Since cannabis plants are just as sensitive to ecological variation as grapes, many of the industry’s best growers are incorporating the concept of terroir into their cultivation practices. Given seeds or even clones from the same strain, different growers are unlikely to produce the exact same product. The experience of smoking flower from the hills and valleys of California will have subtle distinctions from its counterparts grown in coastal Oregon. Like an artist and their masterpiece, the environment adds its signature to the strain’s genetics. Thus Rebel Spirit growers must match the best of their proprietary strains to the region in which they’ll be grown. Our Thunderbird Rose of Oregon will grow and taste differently in California, perhaps prompting the cultivator to grow Rebel Berry OG in California instead. As Rebel Spirit expands to other states, we will be working to pair geography, climate, soil and cultivation methods with the best strains for each region.

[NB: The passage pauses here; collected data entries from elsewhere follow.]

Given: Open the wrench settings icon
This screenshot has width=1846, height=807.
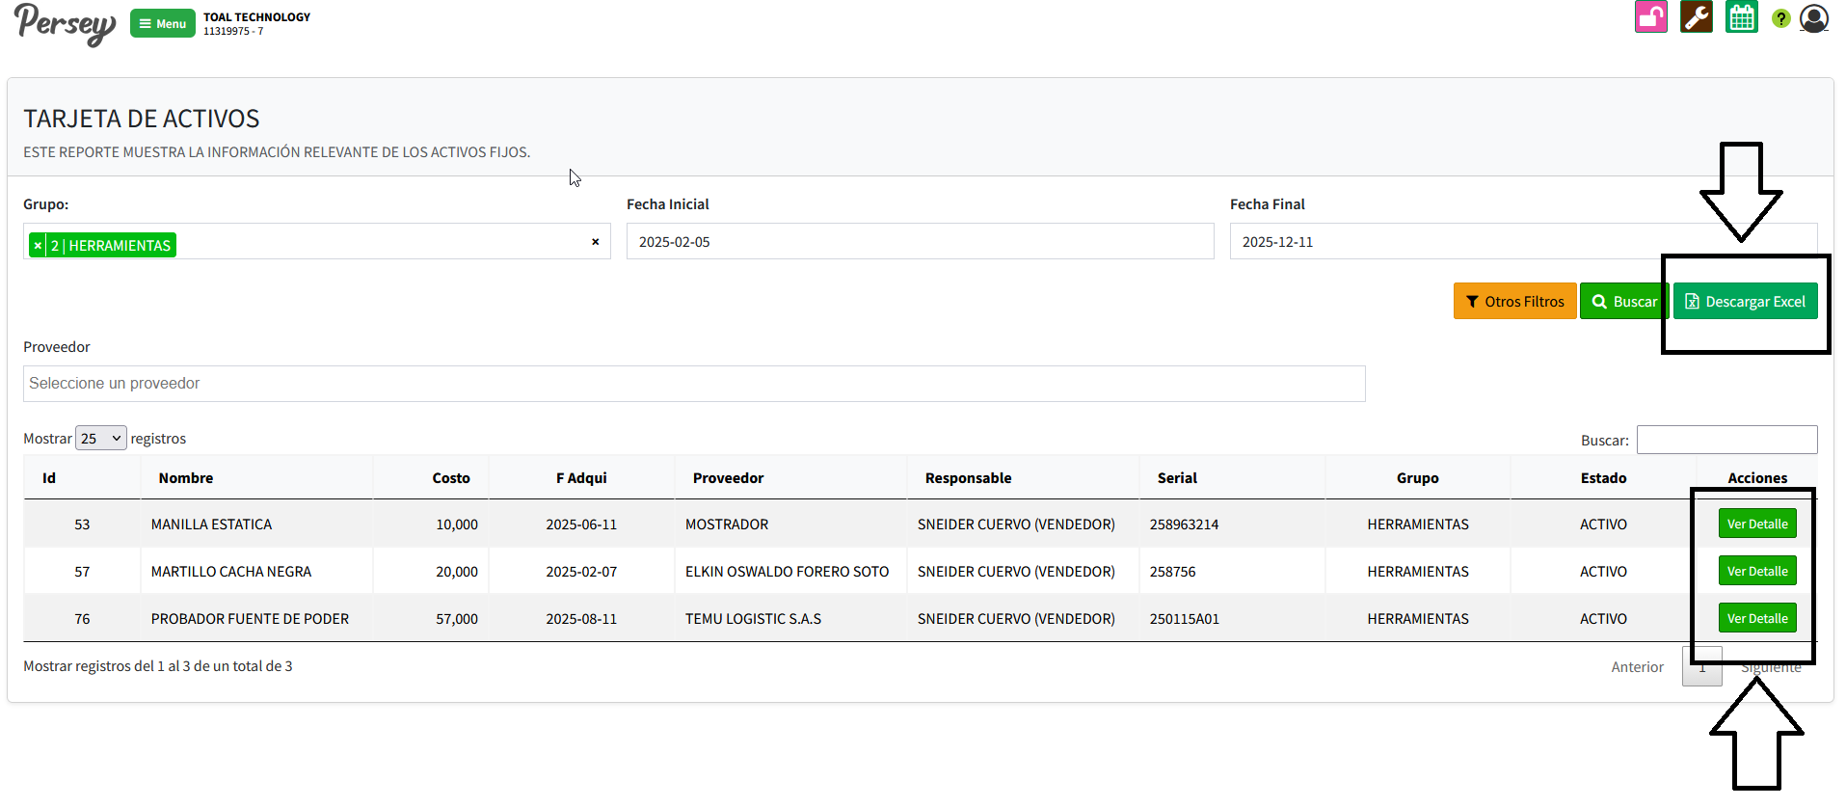Looking at the screenshot, I should click(x=1696, y=17).
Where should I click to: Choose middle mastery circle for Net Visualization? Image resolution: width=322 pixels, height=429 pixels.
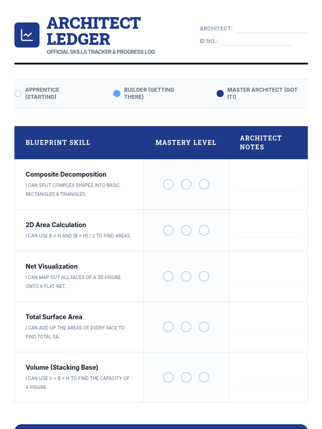point(186,276)
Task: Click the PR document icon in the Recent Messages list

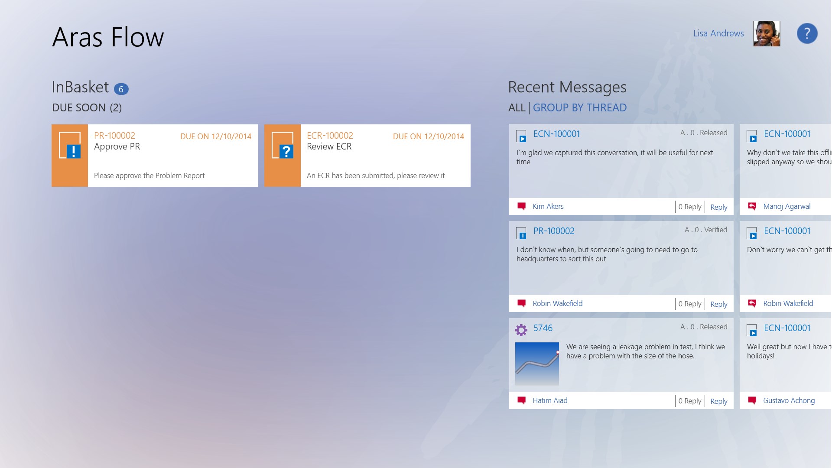Action: [521, 233]
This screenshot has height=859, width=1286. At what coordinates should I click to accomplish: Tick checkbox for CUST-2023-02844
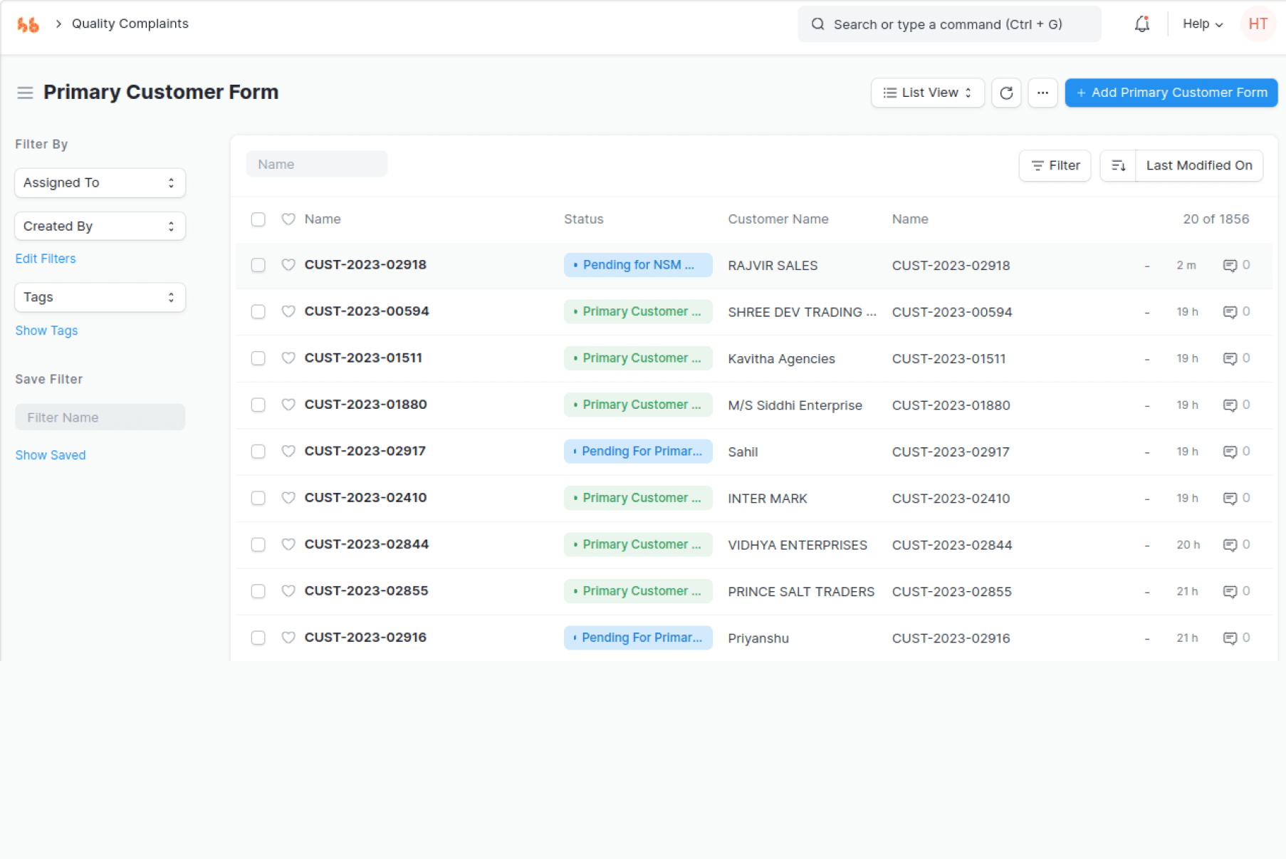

Rebel Spirit is a company with as deep a commitment to place as any family winery. The terroir of our premium flower owes its nuanced character to Oregon’s Willamette Valley. Its fertile fields are held by the breathtaking Cascade mountains on one side, and the forested slopes of the coastal range on the other with the Willamette River flowing in between. Our plants are sustained by Oregon’s plentiful rainfall and the farm’s underground aquifer. The region’s flourishing soil is the ancestral home of the grassy oak savannas where native people gathered berries and roots, and has sustained a century and a half of American farmers. We are proud to say that soil now nurtures our premium cannabis strains, whose every bud reflects the delicate terroir unique to Uncle Mark’s Farm.